First, we need a folder to house not just this code, but also any software that we are downloading/creating and working with the code base directly. I recommend putting this in your home directory, or if you use Dropbox or similar, within that directory. Call it something like Software or git (since eventually this will be a git repo). It is very handy to keep all software of this kind in one place.

Once you’ve made your overall software folder, make a folder inside it. For the purposes of this walkthrough, I’m going to be calling our mini-package myutils, as a collection or assortment of utility functions useful to us. You can call yours whatever you like. Inside THAT, make another folder, with the same name (or you can make the outer one slightly different).

Expert move: Do this from the shell command line. You can even make both folders with one line! It would look like this:

mkdir ~/Software; mkdir ~/Software/MyUtils; mkdir ~/Software/MyUtils/myutils

Once we have our folder, we are ready to start structuring our package.

The innermost folder, the one I’ve named myutils, is where the code is going to live. Outside it, in MyUtils is where my setup file, readme, license, documentation if any, etc. will live.

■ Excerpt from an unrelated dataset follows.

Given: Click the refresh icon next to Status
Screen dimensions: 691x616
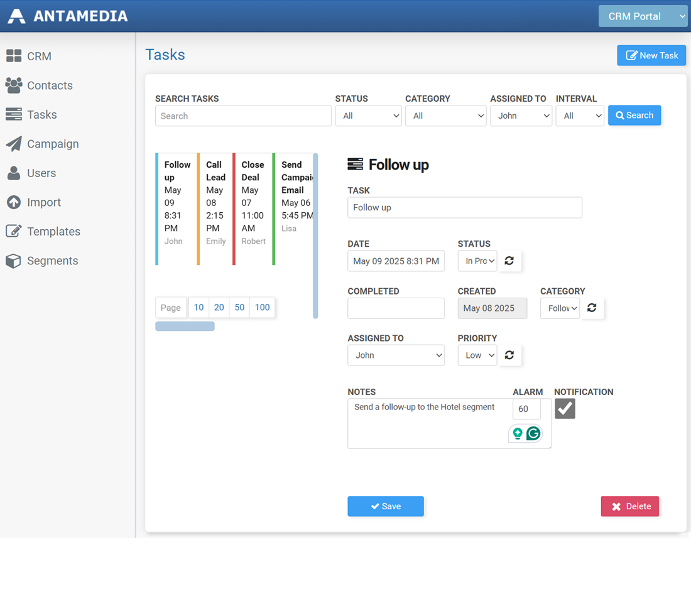Looking at the screenshot, I should tap(509, 261).
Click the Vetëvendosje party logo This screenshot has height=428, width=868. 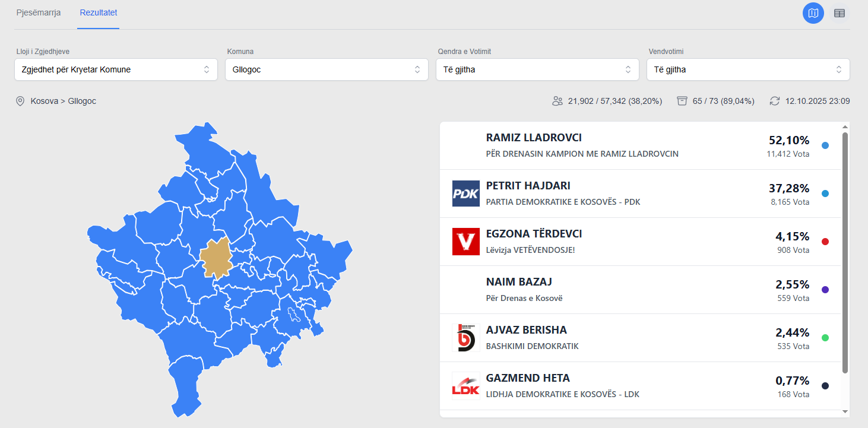tap(466, 242)
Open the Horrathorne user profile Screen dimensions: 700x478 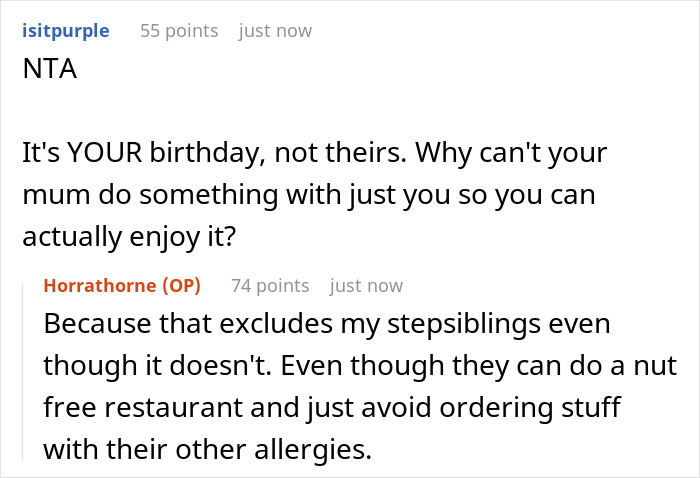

In Python, every python file or folder of python files is implicitly a module. If we have two python files, a.py and b.py in the same directory, and file a.py contains a function foo, I could open file b.py with import foo and it would work.

To go the extra mile of installing a.py and b.py such that we could import foo anywhere, we’ll need to add a couple of things.

Exercise 2: Init

Make an empty file called __init__.py in your myutils (innermost) directory.

Expert Move: Do this from the shell/command line. You can do so in one line:

cd ~/Software/MyUtils/myutils; touch __init__.py

The __init__.py file we created above tells python and its installers that this is a package. As packages get more complicated, you will start adding things into your init files, but for the purposes of this exercise, you don’t need to! It can simply be an empty placeholder file.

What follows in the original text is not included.